Apple devices running a version of iOS 8 or earlier are most at risk. Apple partially patched the problem with last year's release of iOS 9, a modified exploit could be developed for more up-to-date gadgets. So upgrading to iOS 9.3 when it arrives is a must.

As reported by The Washington Post, researchers wrote software to mimic an Apple server, intercepted files, then "brute forced" their way past an encrypted 64-bit key to nab photos and videos sent via iMessage.

"Apple works hard to make our software more secure with every release.
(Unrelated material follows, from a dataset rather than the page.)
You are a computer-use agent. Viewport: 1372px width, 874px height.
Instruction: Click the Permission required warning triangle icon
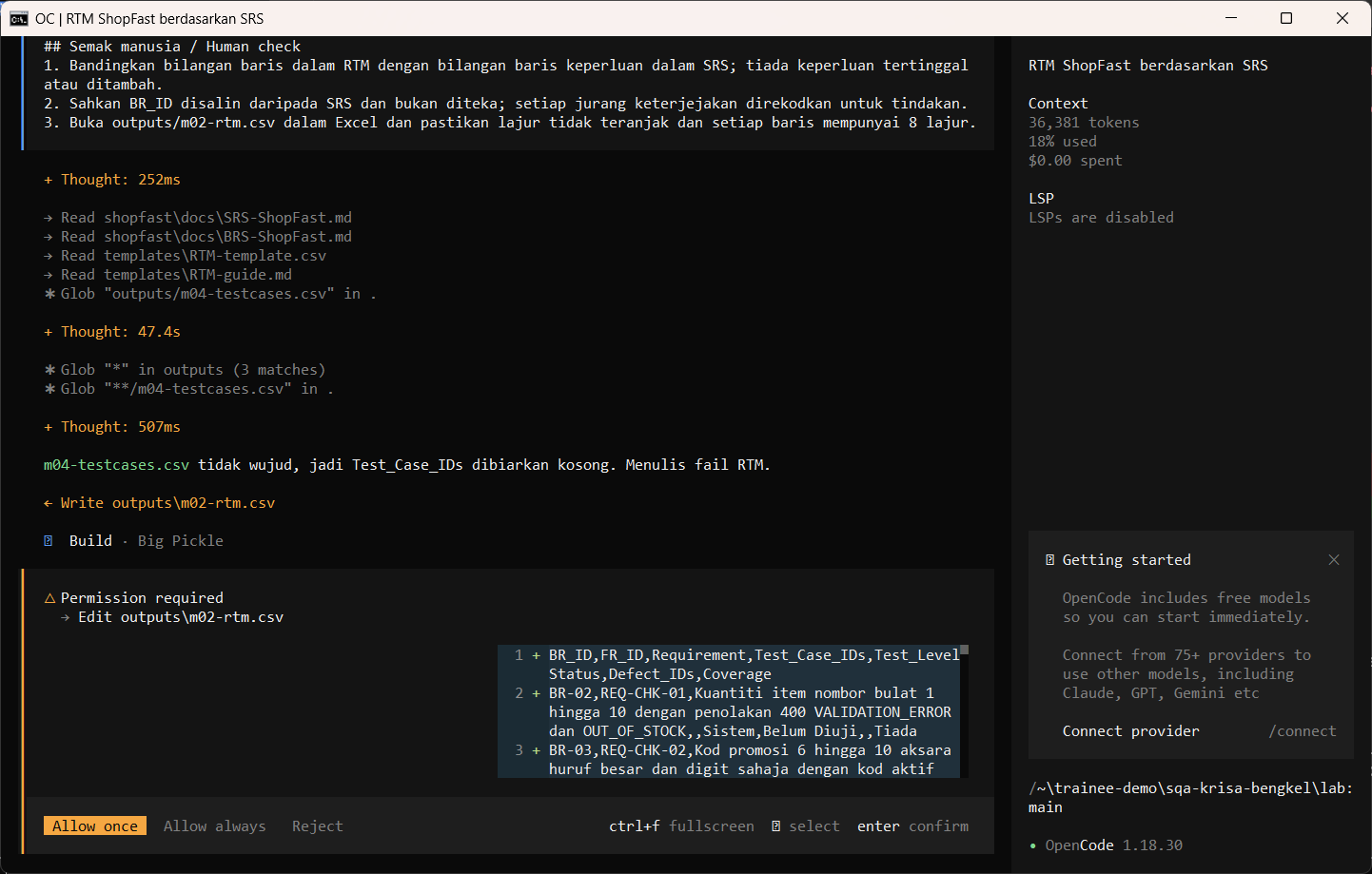pos(49,597)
We appreciate the team of researchers that identified this bug and brought it to our attention so we could patch the vulnerability," Apple said in a statement. "Security improvements in iOS 9.0 blocked external attackers from performing the message intercept necessary to perform the attack identified in this report. Further targeted protections have been added in the beta version of iOS 9.3 and will be included in the public release for all users. Security requires constant dedication and we're grateful to have a community of developers and researchers who help us stay ahead."

Apple is expected to release iOS 9.3 at its "Loop You In" event this afternoon. Green urged all iDevice owners to update to iOS 9.3 as soon as possible.

According to the Post, this bug likely would not have been much help to the FBI in its bid to unlock the phone of the San Bernardino shooter. For one thing, Green's team was "focused on intercepting data in transit between devices," the newspaper said, while the feds want to crack a physical phone. But the main point they want to drive home is that cracking Apple's encryption is not impossible.